While getting a lower interest rate is important, other factors should also be evaluated when considering a home loan switch.

  • Find out how badly your current lender wants your business Before exploring external refinancing options, contact your existing lender to discuss your intention to switch to a more competitive loan. This proactive approach can often lead to better terms on your current loan, as lenders are typically keen to retain your business. Use any offers your current lender provides as a benchmark against other loans you’re considering.

  • Know your equity position Ensuring you have at least 20% equity in your home and maintain a solid credit score while you’re loan shopping. This puts you in a solid negotiating position with most lenders - including your own. It also helps you avoid paying Lender’s Mortgage Insurance (LMI) costs on your new loan.

  • Get a good idea of your property value Again, if your new loan is for more than 80% of your new lender’s valuation of your home, this may trigger the need to pay Lender’s Mortgage Insurance (LMI). This additional expense could negate any benefits of a lower interest rate. Before switching, inquire about the possibility of a partial LMI refund from your current loan to offset this cost. A trusted mortgage broker can help you with this.

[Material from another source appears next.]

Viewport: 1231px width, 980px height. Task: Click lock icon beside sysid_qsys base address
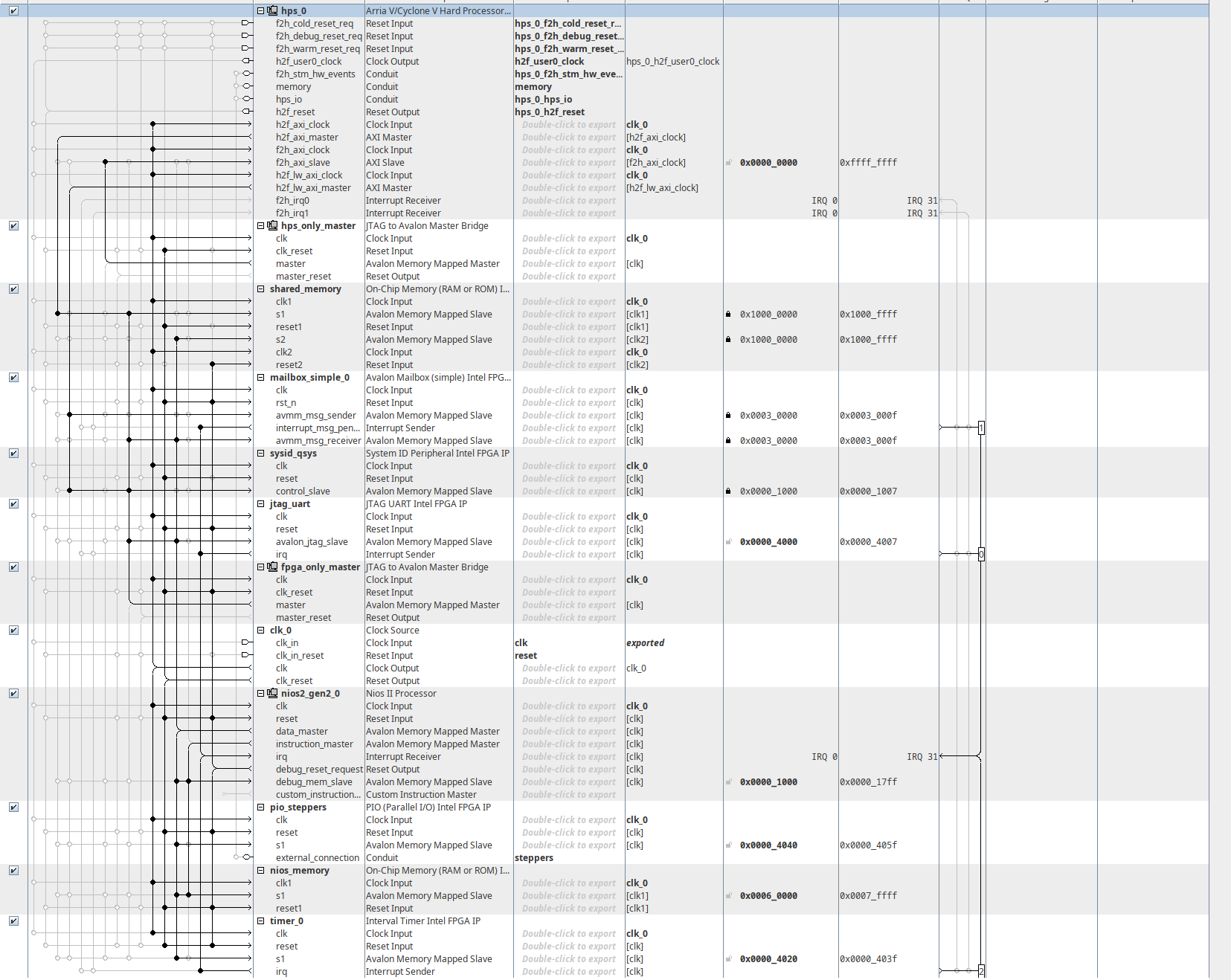(x=728, y=491)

  • Speak with a mortgage broker about your old - and new - loan An experienced mortgage broker will likely know which lenders are likely to value your home most highly (as this varies quite a lot). They can also assist you with negotiations between your current - and new lenders. A good mortgage broker can often get some application fees and setup costs waived. They may also have access to faster processing times and other special offers that aren’t available to regular home loan applicants.

What are the costs of refinancing?

While refinancing can save you money in the long run, it’s important to consider the costs involved, such as:

  • Exit fees: These can be significant if you're ending a fixed-rate loan early. Check with your mortgage broker first.

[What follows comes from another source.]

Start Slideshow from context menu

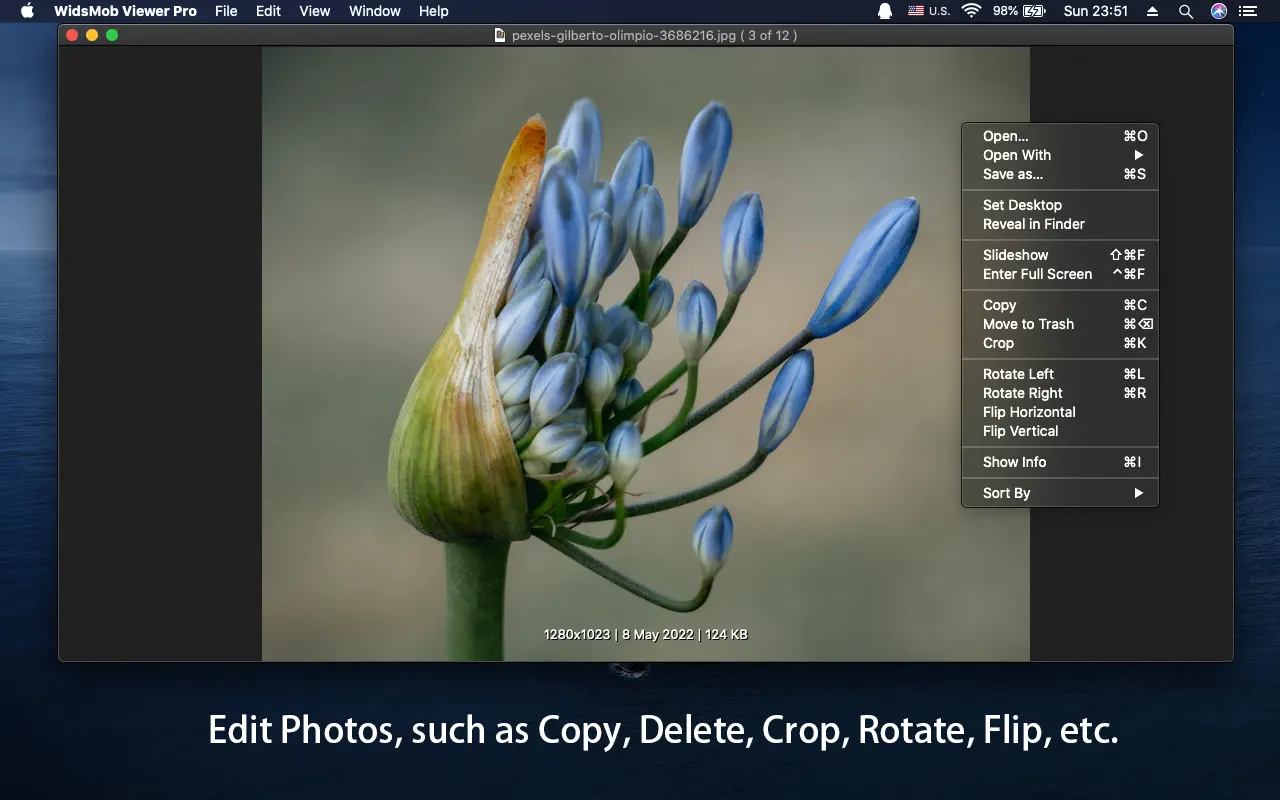click(1015, 255)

  • New loan application fees: Some lenders charge setup costs for processing your new loan.

  • Home valuation fee: Some lenders require a valuation of your property.

  • Discharge fee: A fee for closing your current loan.

  • Application fee: The upfront fee for applying for a new loan.

  • Switching fee: If you're switching to a different product with the same lender.

  • Stamp duty: In some cases, stamp duty may apply when refinancing. Check with your lender.

Refinancing could still be worthwhile if the long-term savings outweigh these upfront costs.

Compare & Save

How much can you save by refinancing?

Once you’ve shortlisted potential loans and understand all the associated fees, use our mortgage switching calculator to evaluate your overall savings from refinancing. 

This tool can also help you determine how long it will take you to recoup any costs incurred by your refinance.

Case Study Example: James and Rebecca’s Refinancing Decision

James and Rebecca’s fixed-rate period is ending in a few months, which means a significant increase in their home loan interest rate. To avoid higher repayments, they are looking to refinance with another lender.

Their mortgage broker identifies two suitable loan products:

  • Home loan A: Offers a lower interest rate, but has an application fee of $600.

  • Home loan B: Has a slightly higher interest rate, but a lower application fee of $300.

Although Home loan A has a higher upfront cost, the reduced interest rate provides substantial long-term savings. After careful consideration, James and Rebecca choose Home loan A, as the lower interest rate outweighs the initial application fee.

By refinancing, James and Rebecca will save $84,040 over the life of their new 25-year loan, equating to $280 in monthly savings. 

The switching costs will be recovered within just five months, making this a financially sound decision for their long-term home ownership strategy.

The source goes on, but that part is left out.